> [RECORDS SUPPLIED]
--- START ---

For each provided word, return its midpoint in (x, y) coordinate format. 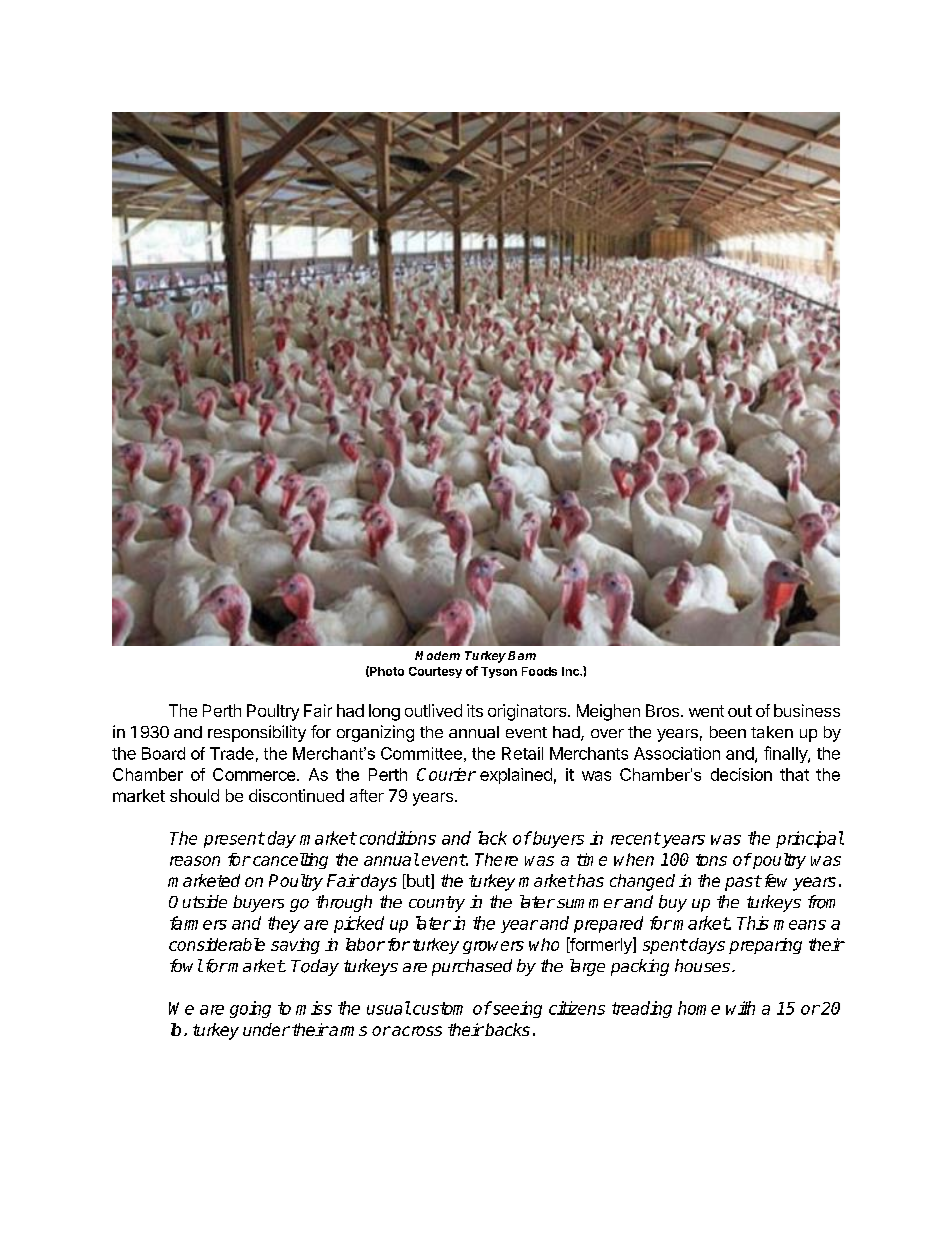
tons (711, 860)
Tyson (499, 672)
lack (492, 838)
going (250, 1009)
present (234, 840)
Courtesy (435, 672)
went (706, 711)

--- END ---
--- START ---

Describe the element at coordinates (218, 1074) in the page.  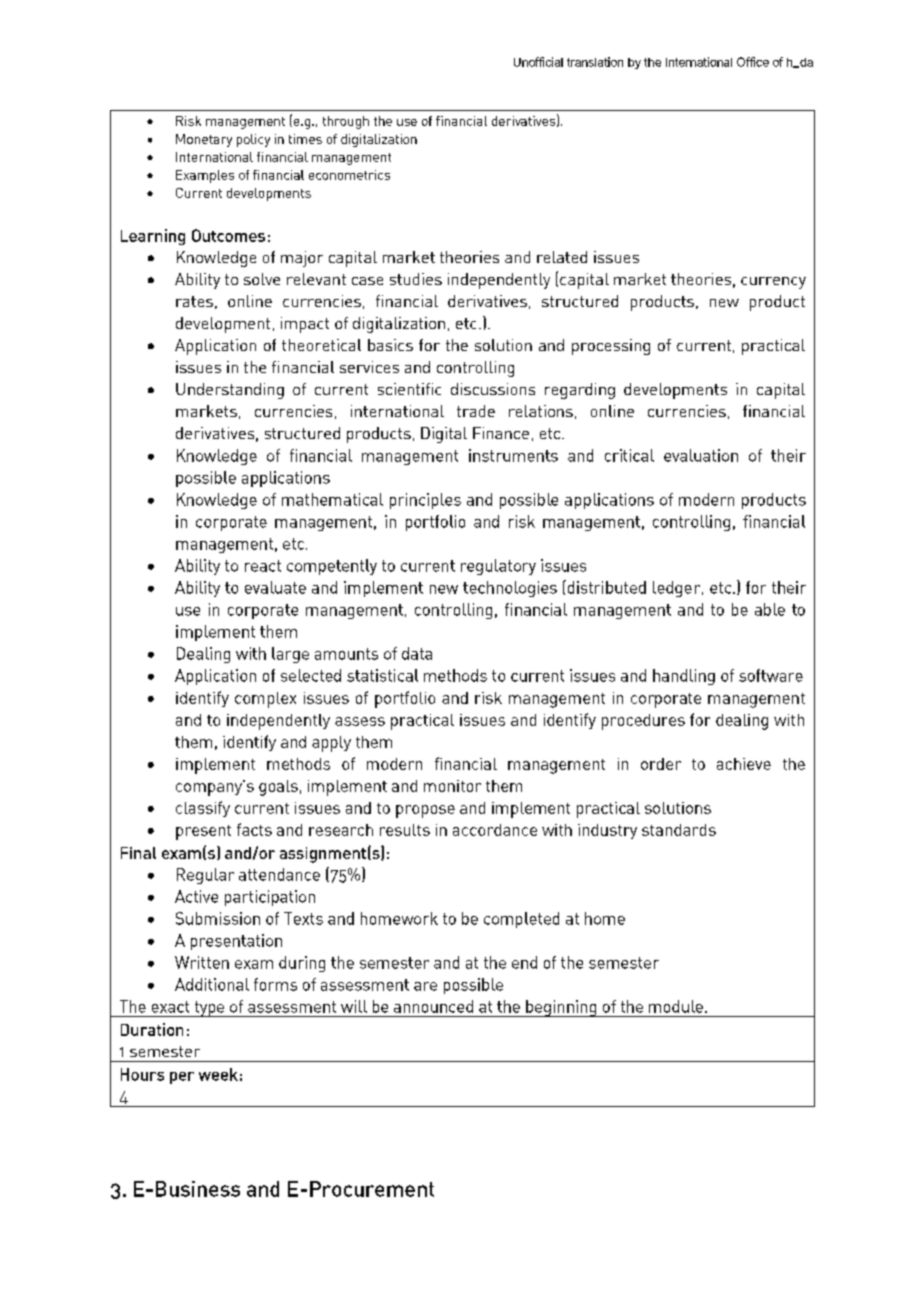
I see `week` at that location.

--- END ---

> [TASK BRIEF]
Copy out the items, beginning with the line that contains "For each provided" and continuing through the line that contains "went (706, 711)", both lines included. Leave the pictures out.

> [EXPECTED OUTPUT]
For each provided word, return its midpoint in (x, y) coordinate format. 
tons (711, 860)
Tyson (499, 672)
lack (492, 838)
going (250, 1009)
present (234, 840)
Courtesy (435, 672)
went (706, 711)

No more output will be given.